In reply to Jonathan Konrad

Re: MulitMovie Filter and Wikis

by dan roggenkamp -
Here's all I can come up with so far.

In order for the wiki not to add a wiki link to a square bracket [, you need to precede that with an exclamation mark or tilde, ![ or ~[. I still can't get mm to work, but using [![12345 | title]] seems to come closer to working. That syntax results in

title
//

This is very similar to what I'm getting with the mp3 and flv filters in the wiki. Those filters do work, but they spit out something similar (see exposed code below player).
filters in wiki
With regards to the blog, I have been able to get the flv filter and the mp3 filter to work by adding the files as attachments to a blog posting. I have no idea why that should work while making a link to the same files in a blog entry doesn't.

-Dan
In reply to Jonathan Konrad

Re: MulitMovie Filter and Wikis

by Eloy Lafuente (stronk7) -
Picture of Core developers Picture of Documentation writers Picture of Moodle HQ Picture of Peer reviewers Picture of Plugin developers Picture of Testers
Hi,

well, obviously some filters syntax (multimovie, moodledocs...) conflicts with wiki module (and potentially with any wiki text format).

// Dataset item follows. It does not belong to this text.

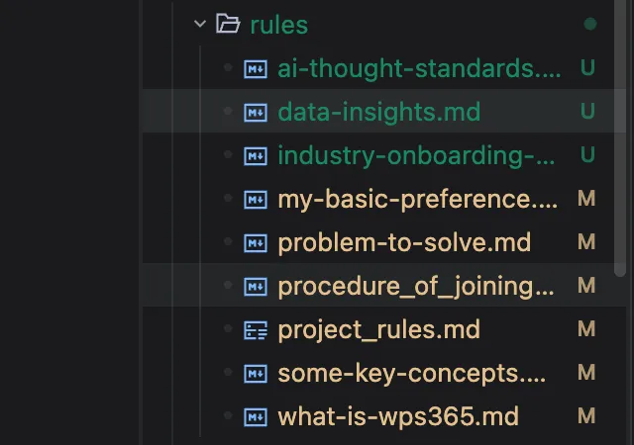Open my-basic-preference markdown file
The image size is (634, 445).
click(x=417, y=199)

And, IMO, there are two ways (none implemented yet) to solve this conflict:

1) Let the wiki parser, to know about some "especial" links, like [[mm:whatever]] or whatever, instructing the parser to ignore them (to be processed later by filters.

2) Modify those filters to support an alternative syntax (different opening and closing tags), so they can be used within a wiki without problems.

The 1st solution is, IMO, difficult to implement, because any new filter, using a new "prefix" should be added to the wiki parser code in some way (yes, it could be a module setting or so, but I think it's far from elegant).

The 2nd solution sounds better, it's easily implementable (if I'm not wrong) an will provide a solution for the problem. But there is one problem... which open/close tags should we use?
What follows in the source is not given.